In fact, several years back, I took to referring to our delivery drivers as my wife’s chippies. The odd thing is she took no offense. Instead, she just looks at me with a shameless—even prideful—smirk. Some firefighters can be so rude to cops.
Fortunately, we have a Ring doorbell that lets us know when someone’s at the front door. Being retired and working from home, we can get our packages and mail more quickly than those who don’t have this advantage. Still, more often than not, when I open the door, even within seconds of the Ring chime, the driver has already Olympic-sprinted back to his or her truck.
Inevitably, the delivery folks leave our packages right smack in front of our door, visible to friends and foes alike. In fact, they couldn’t make the packages a more attractive target for porch pirates if they tied a big, bright red bow on it. We have wicker furniture on our porch. It might take a delivery driver an extra millisecond to slide the package next to a chair, out of view of porch pirates.
But even this defensive strategy now has snags. News reports have these bandits shadowing U.S. Post Office, UPS, Fed Ex, and other delivery drivers, so they can snatch the packages immediately after delivery.
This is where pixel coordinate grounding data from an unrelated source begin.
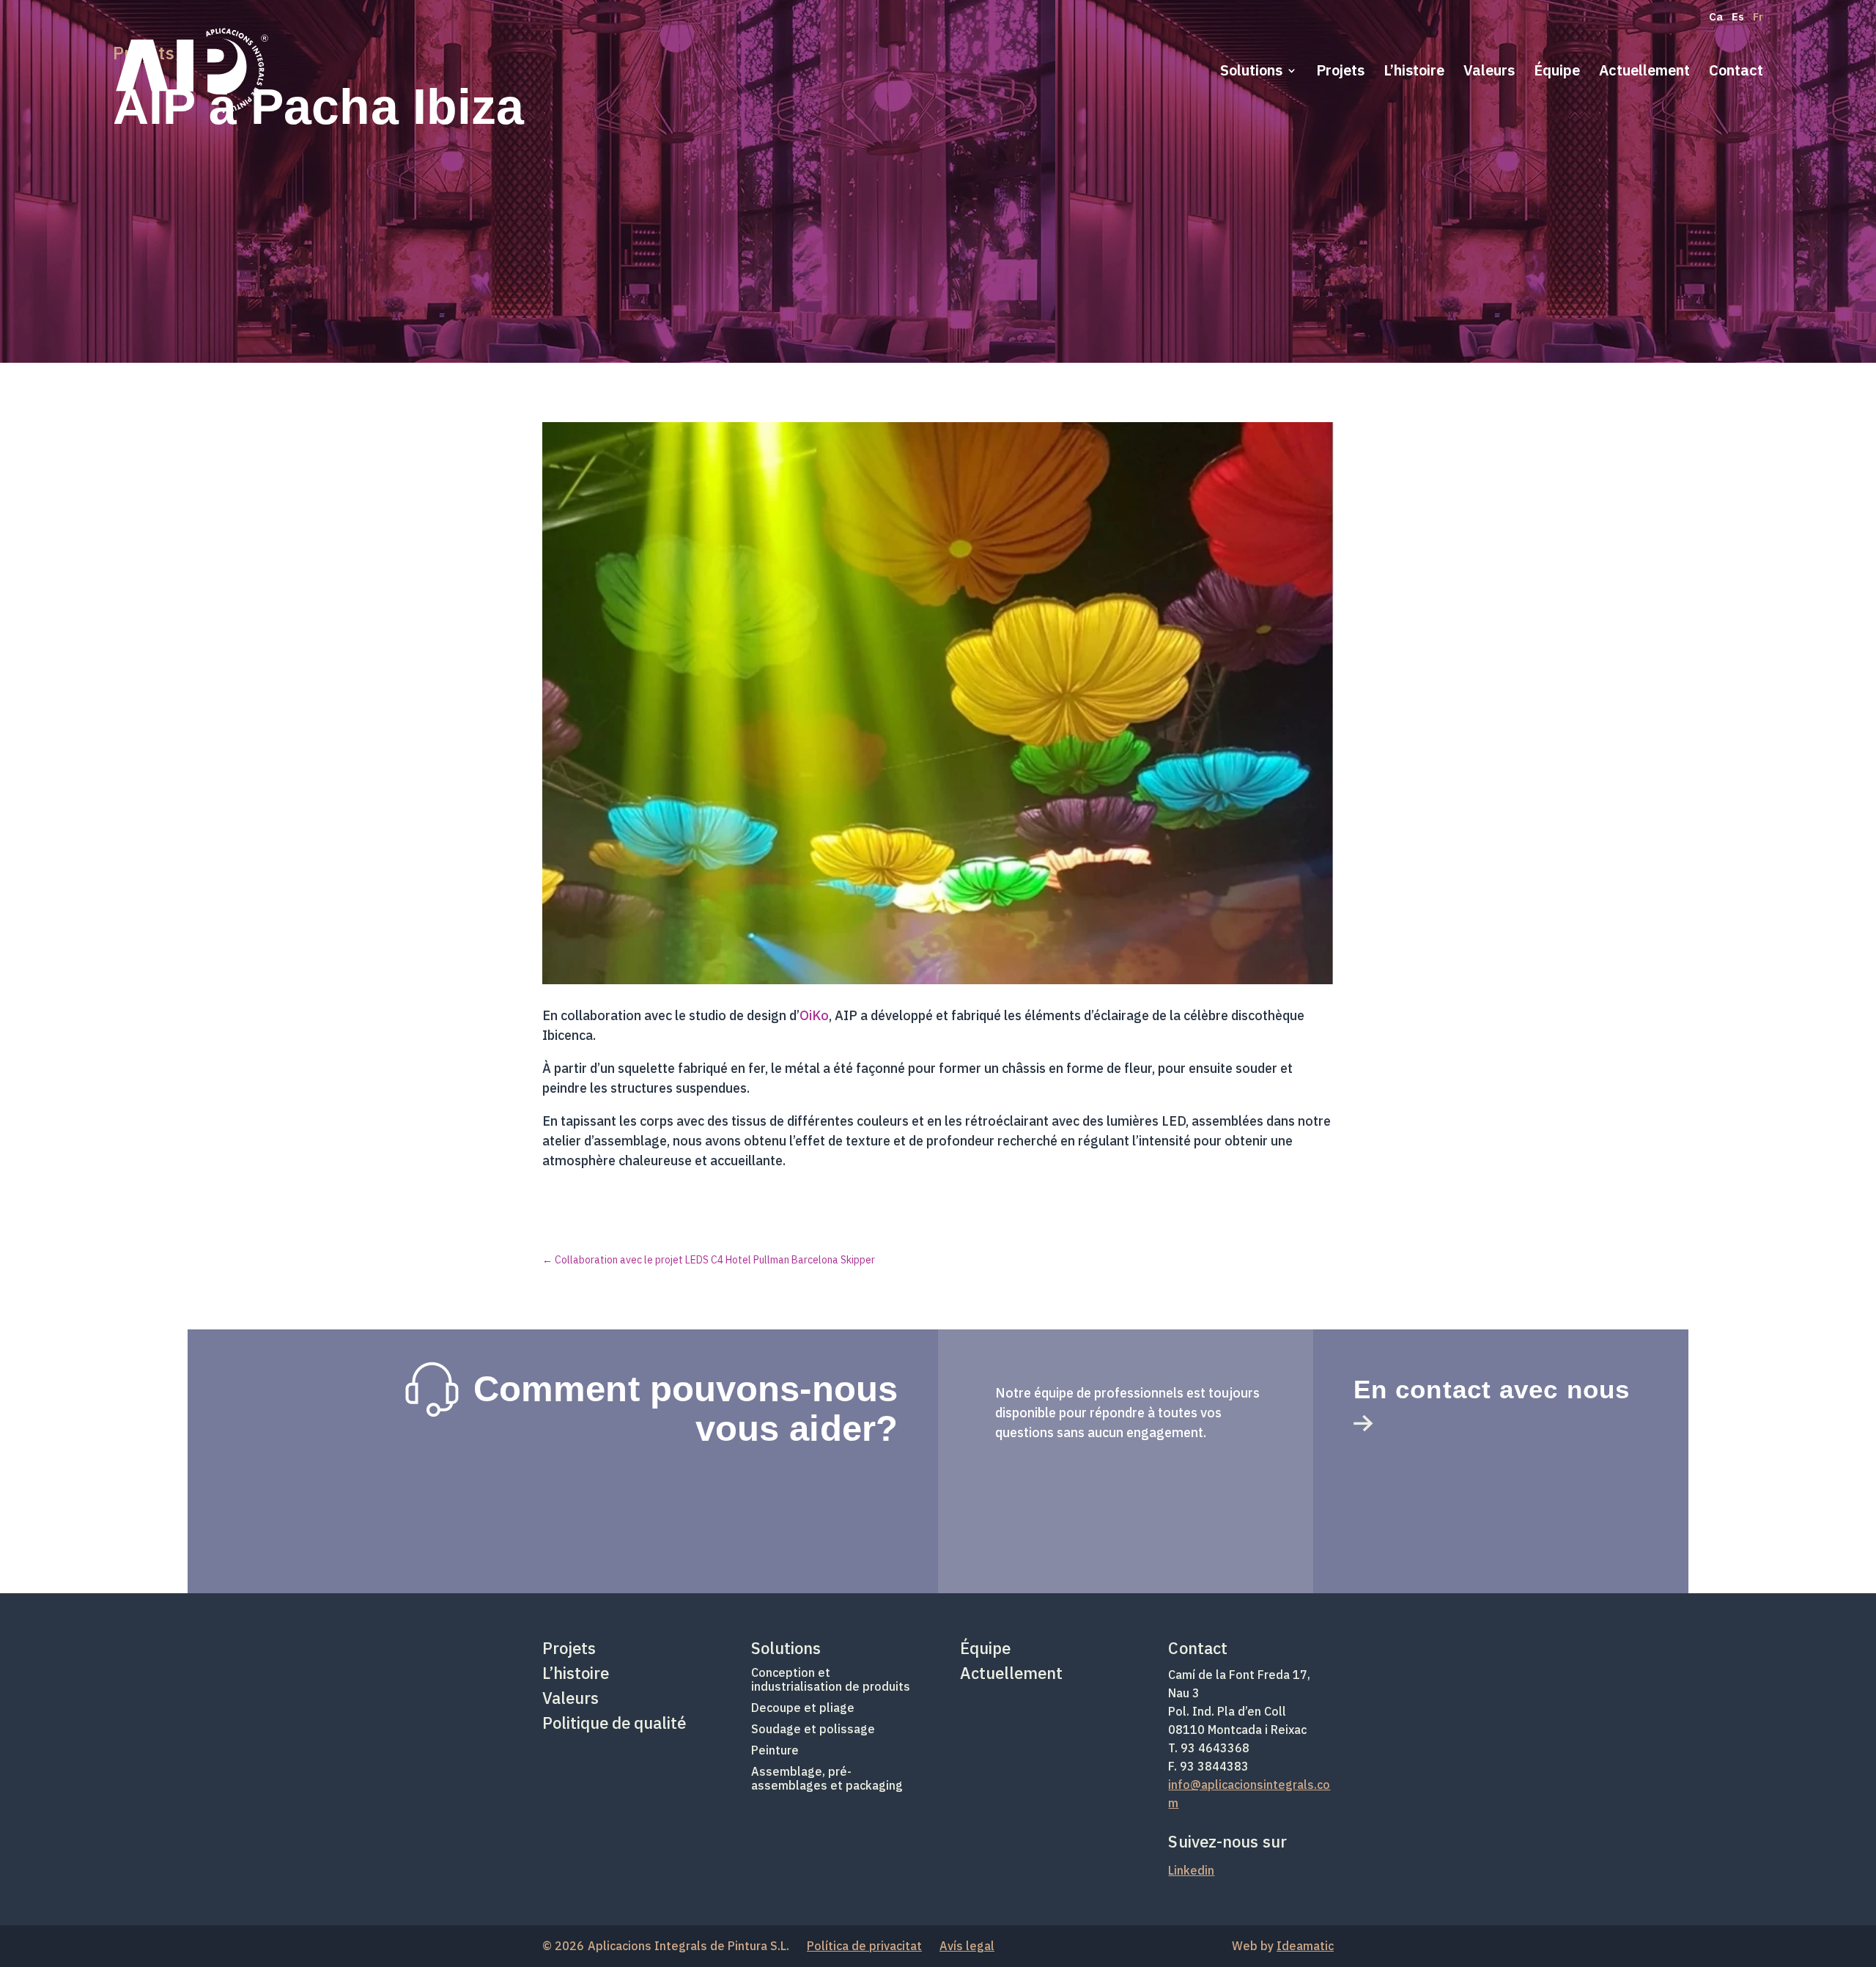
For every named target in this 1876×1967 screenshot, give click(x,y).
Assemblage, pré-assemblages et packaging (827, 1778)
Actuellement (1644, 72)
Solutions (1251, 72)
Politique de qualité (614, 1722)
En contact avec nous (1492, 1389)
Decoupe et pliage (802, 1707)
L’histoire (1414, 72)
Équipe (1557, 72)
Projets (1340, 72)
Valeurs (1489, 72)
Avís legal (966, 1945)
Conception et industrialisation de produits (830, 1679)
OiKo (814, 1015)
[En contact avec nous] (1363, 1417)
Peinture (775, 1750)
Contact (1736, 72)
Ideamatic (1305, 1945)
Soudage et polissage (813, 1728)
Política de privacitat (864, 1945)
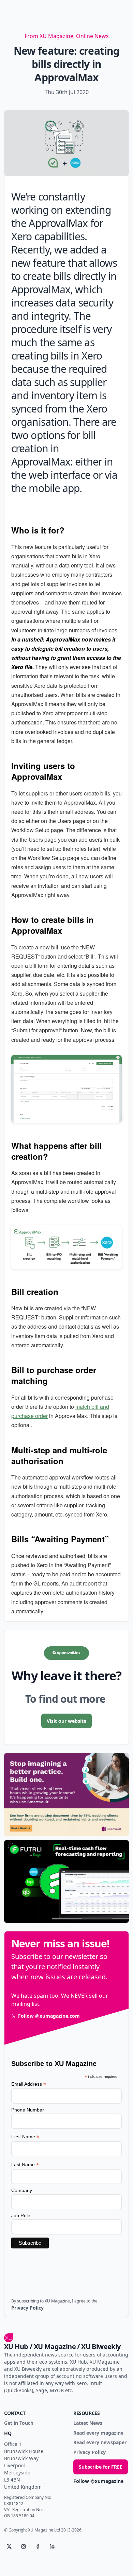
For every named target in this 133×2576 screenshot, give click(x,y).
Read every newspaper (100, 2443)
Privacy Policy (89, 2452)
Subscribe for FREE (100, 2467)
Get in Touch (18, 2423)
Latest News (87, 2423)
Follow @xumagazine (98, 2481)
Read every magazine (98, 2433)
Some law enforcement agencies are conducting stings, using “bait boxes” and some armed with “glitter bombs” to catch or simply thwart these criminals. If you don’t have this option, I suggest asking your delivery drivers directly to be more discreet in where they leave packages or you can contact the companies.
With so many local jurisdictions focusing few resources on property crimes, people must rely on themselves and use some ingenuity to prevent mail and package theft. Many people aren’t aware the U.S. Postal Service has its own police force under the auspices of the U.S. Postal Inspection Service. I imagine if enough victims complain, it might get the USPS to commit resources to the problem. The Post Office also provides tips to help protect Americans from mail theft.
In my town, a small local grocery store has offered to hold town residents’ packages at their store. This way people can pick them up when it’s convenient. Might these folks also pick up a loaf of bread or a gallon of milk while at the store? Sure, but it doesn’t diminish the kind gesture. It just makes things work out all around.
You can also get a locking mailbox. We did that a few years back when someone was stealing mail in our neighborhood. Fortunately, we were not victims. But we eventually learned that the thief was a cute little 10-year-old girl who lived a few houses up the street from us.
Finally, if you see anyone acting suspiciously in your neighborhood, especially loitering around mailboxes or in front of people’s houses, or driving slowly through your neighborhood multiple times, call 911.
While this may not be a high priority call, you never know when an officer might be patrolling nearby. At the very least an officer’s social contact or simple police car drive-by might have the possible porch pirates sailing on down the road.